The answer is always and emphatically, “No!” God’s story is never over. It lives on in us as we continue to be the People of God, the Body of Christ, given for the world.
And now we have put together what I think may be the two most important words in the Christian vocabulary: story and body. Not what you might think? But Christianity would be utterly nothing without them.
Christianity is meaningless without the Body of Christ, as it was in history, as it is given to us now at the Altar, and as we become it over time in the world. And Christianity is likewise meaningless if we do not understand that the story of our lives, and the lives of those around us, are part of the ongoing story of God.
We act this out every Sunday—in this sense our worship makes perfect sense for this understanding of Christianity. We tell the story and speak and pray our part in it, and we celebrate the presence of the Body and are sent into the world fed by it to be it. Having done this for the cycle of a week, we come back to the story, primarily because in this world it is so easy to forget the story, and when we forget the story, we lose our capacity either to receive or to be the Body.
This relates in several ways to several things we are doing today:
We celebrate another year of Sunday School, which has, at least in its children’s component become very simply about storytelling in the method you have just experienced. Stories are powerful things, maybe the most powerful things that have the capacity to form us. I think it is true what the popular writer Anne Lamott says, that stories are what can save us.[ii]
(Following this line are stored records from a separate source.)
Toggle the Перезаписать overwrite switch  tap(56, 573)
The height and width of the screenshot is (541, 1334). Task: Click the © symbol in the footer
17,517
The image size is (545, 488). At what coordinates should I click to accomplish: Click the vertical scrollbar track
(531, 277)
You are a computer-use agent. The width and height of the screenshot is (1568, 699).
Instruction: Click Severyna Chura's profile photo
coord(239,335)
We celebrate a turning point in some of our young people’s lives, and, I hope, one of the things we are saying to them is, we need you as part of the Body to help us continue the story and you need the story and the Body to continue to nourish you through life.
We say good bye to Bryan Bedell (our Seminarian) who has been part of our story and been formed into and helped to form this Body, and in the mystery of our coming together and going apart we also welcome Malcolm Merriweather (our new Director of Music) into that same mystery that we live.
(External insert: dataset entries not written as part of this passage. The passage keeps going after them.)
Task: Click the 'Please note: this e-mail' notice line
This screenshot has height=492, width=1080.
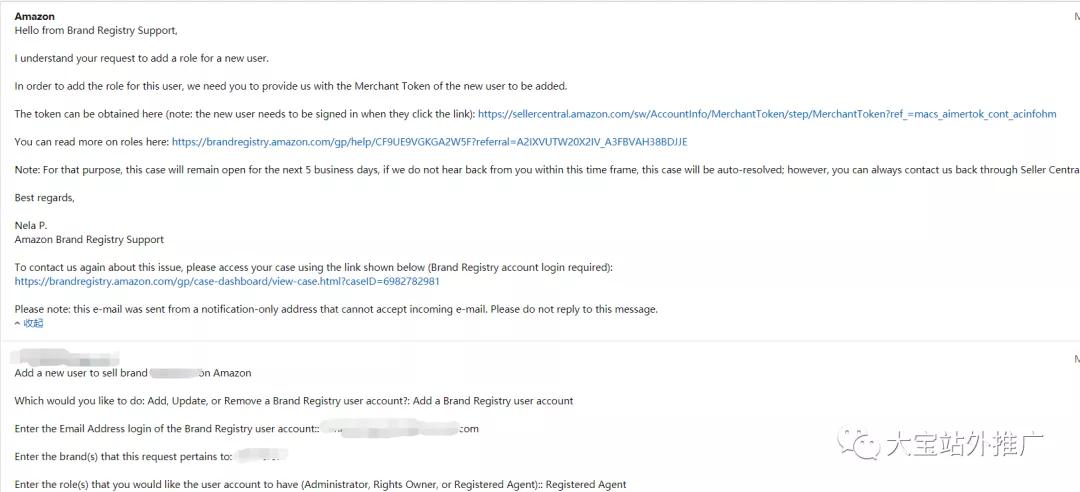Action: [x=336, y=309]
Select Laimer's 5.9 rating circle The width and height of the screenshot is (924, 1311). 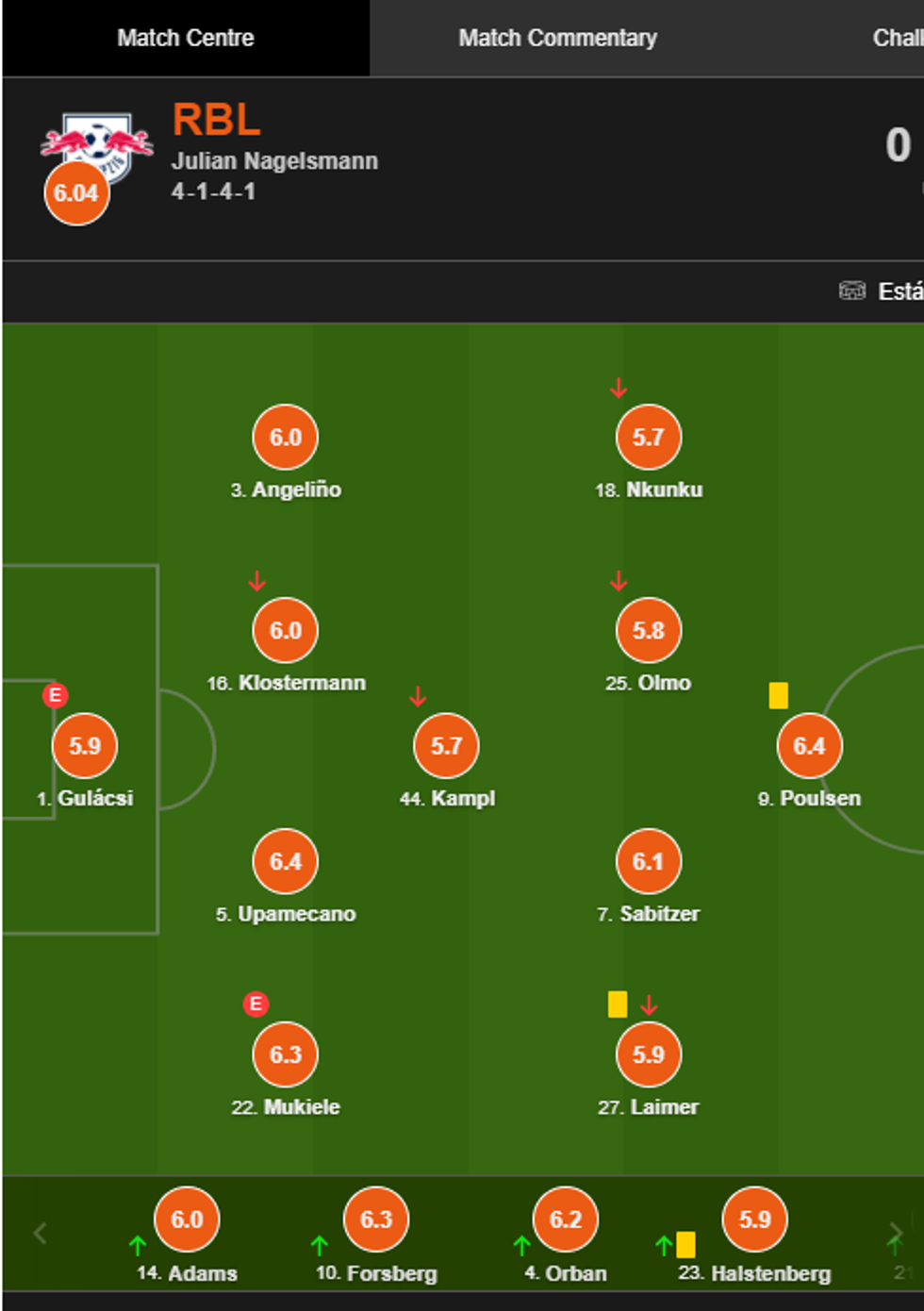coord(649,1054)
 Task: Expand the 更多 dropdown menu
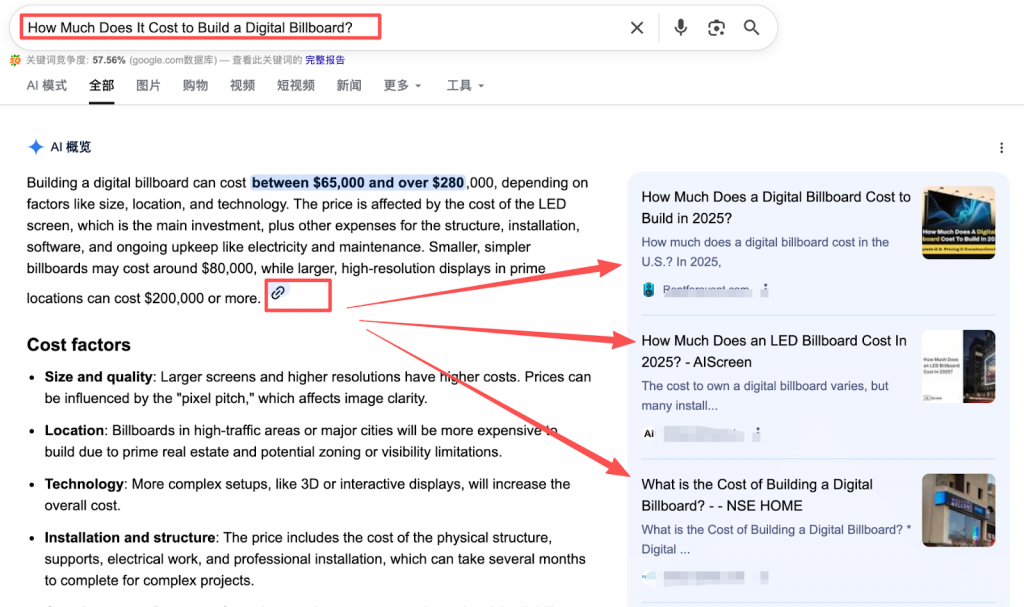coord(403,86)
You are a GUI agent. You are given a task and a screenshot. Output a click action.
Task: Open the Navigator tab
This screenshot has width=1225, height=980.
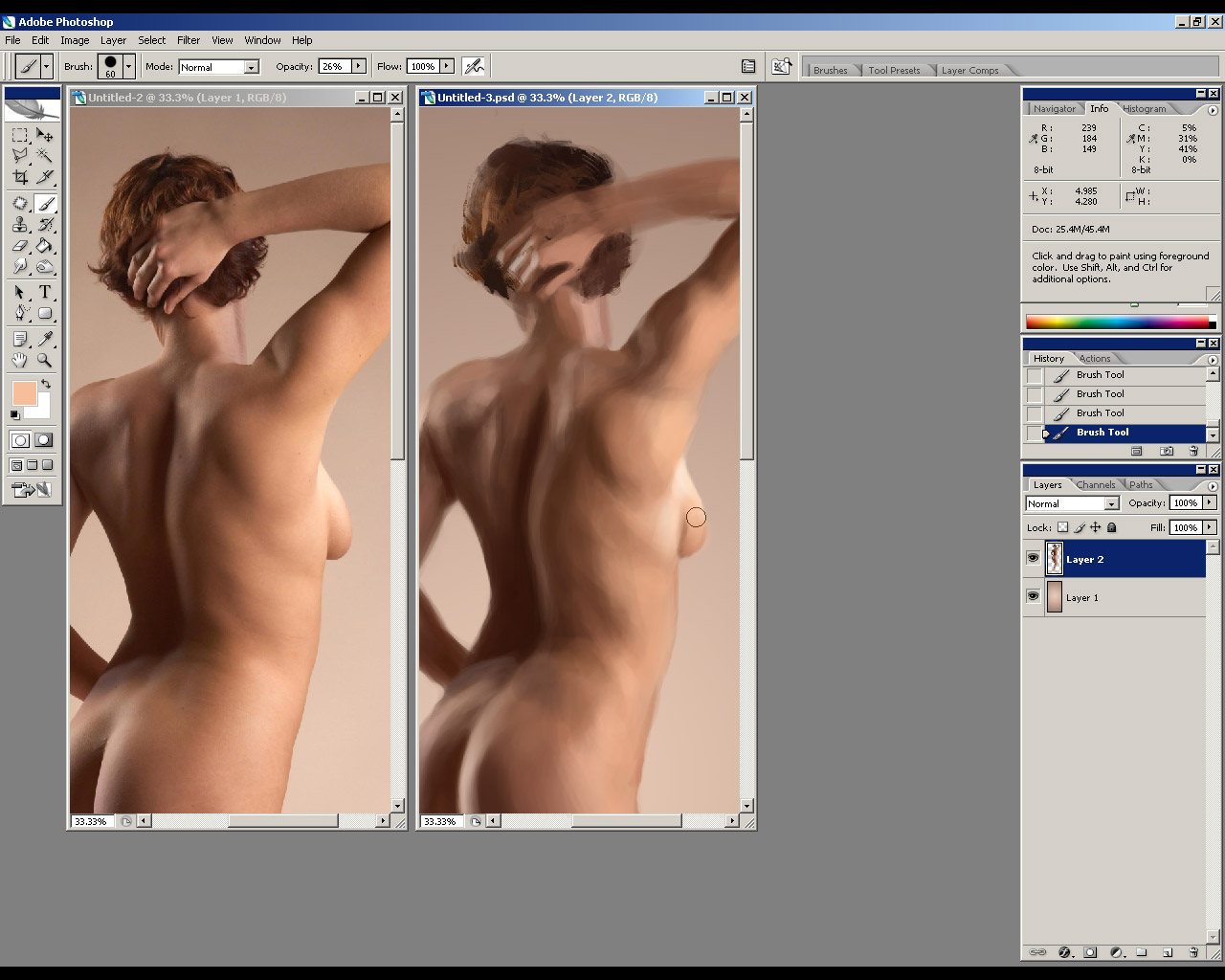(x=1054, y=109)
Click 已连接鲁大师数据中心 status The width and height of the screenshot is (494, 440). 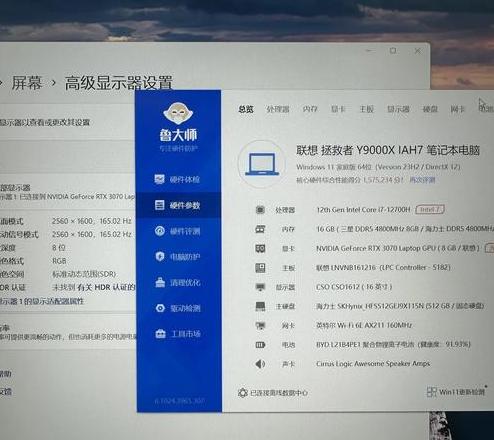(273, 393)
And we begin a new time of storytelling among us—about how race and racism has affected our identities—our stories and our bodies.
I want to say a bit more about this last one because it is so important to our life together—for this ongoing process of storytelling and body building that makes us who we are continually transformed by God.
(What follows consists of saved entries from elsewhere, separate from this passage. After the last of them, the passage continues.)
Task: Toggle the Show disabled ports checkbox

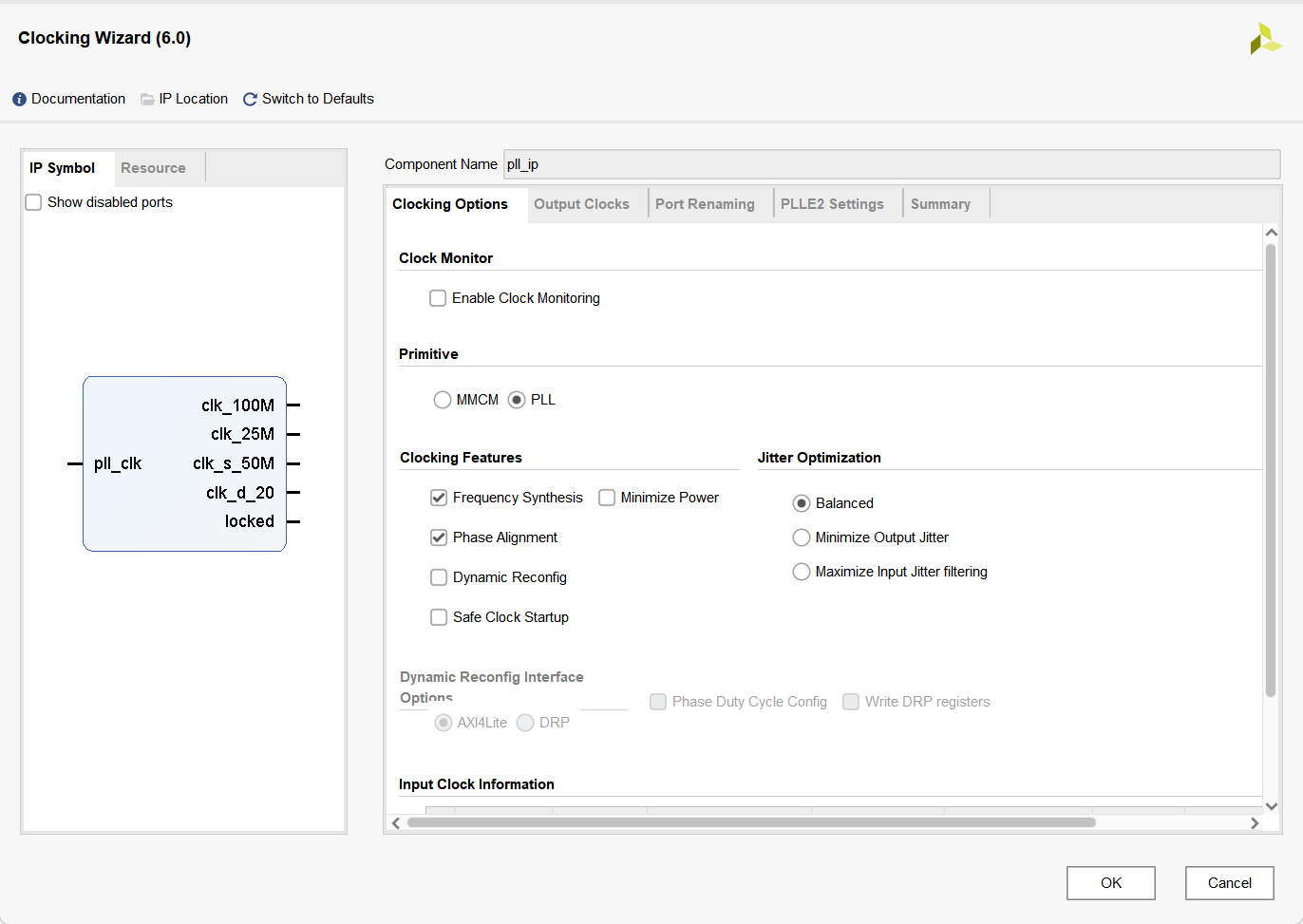Action: coord(33,202)
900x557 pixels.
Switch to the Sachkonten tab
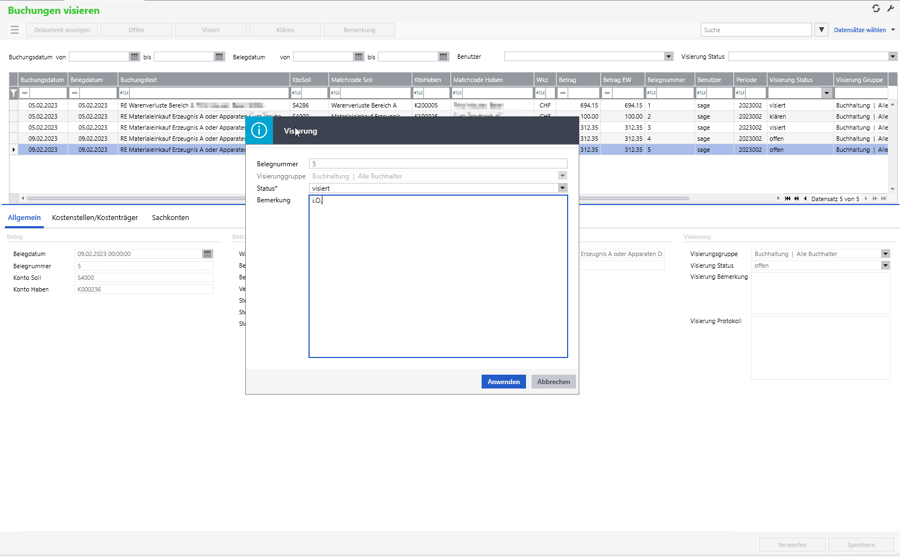[x=170, y=218]
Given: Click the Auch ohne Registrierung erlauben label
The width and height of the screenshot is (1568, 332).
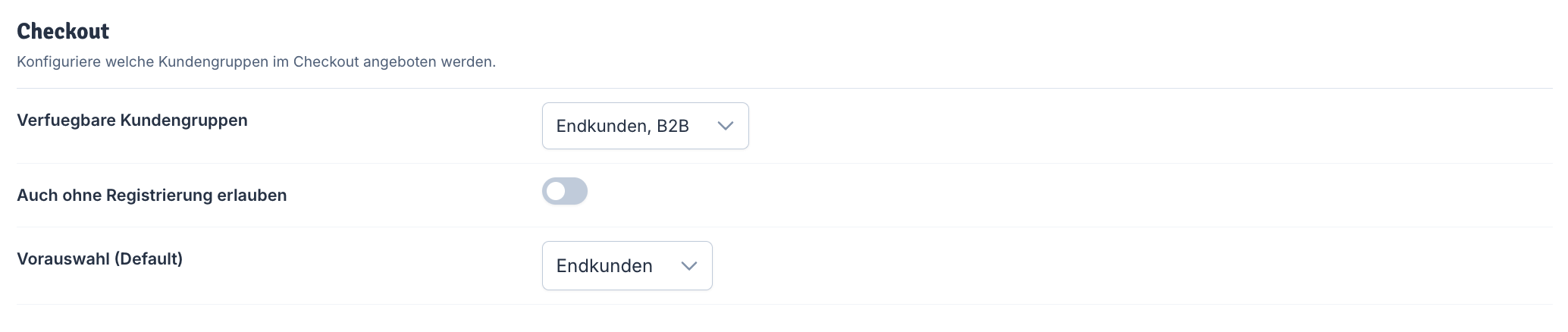Looking at the screenshot, I should (152, 196).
I am personally convinced that storytelling is one of the holiest things we can do with one another, which means it can be one of the most transformative things we can do with one another. Knowing one another’s stories more deeply can only strengthen this Body—and I think this is more true when those stories are across the differences of experience that cause us to stretch and grow—sometimes joyfully, sometimes painfully. We become more the Body of Christ that we are called to be as we tell one another our stories, finding together the moments of grace in them—the signs of God’s presence that we can rarely see all by ourselves.
Our anti-racism dialogue over the next few months is an extraordinary opportunity for Body building in which I hope many of us will participate. We will only be as strong as a community of faith as we know one another’s story and support one another on the journey to being the Body of Christ in and for the world.
So how do we answer the question from the children’s story this morning? Is this the end of the story?
No, the story isn’t over, the Body lives. Let it be here with us, and on the streets.
[i] From the closing of Weston’s speech concluding the Anglo-Catholic Congress of 1923. The speech in its entirety is available at http://anglicanhistory.org/weston/weston2.html.
[ii] Anne Lamott, Grace (Eventually): Thoughts on Faith (Penguin Books, 2007), pp. 150-151.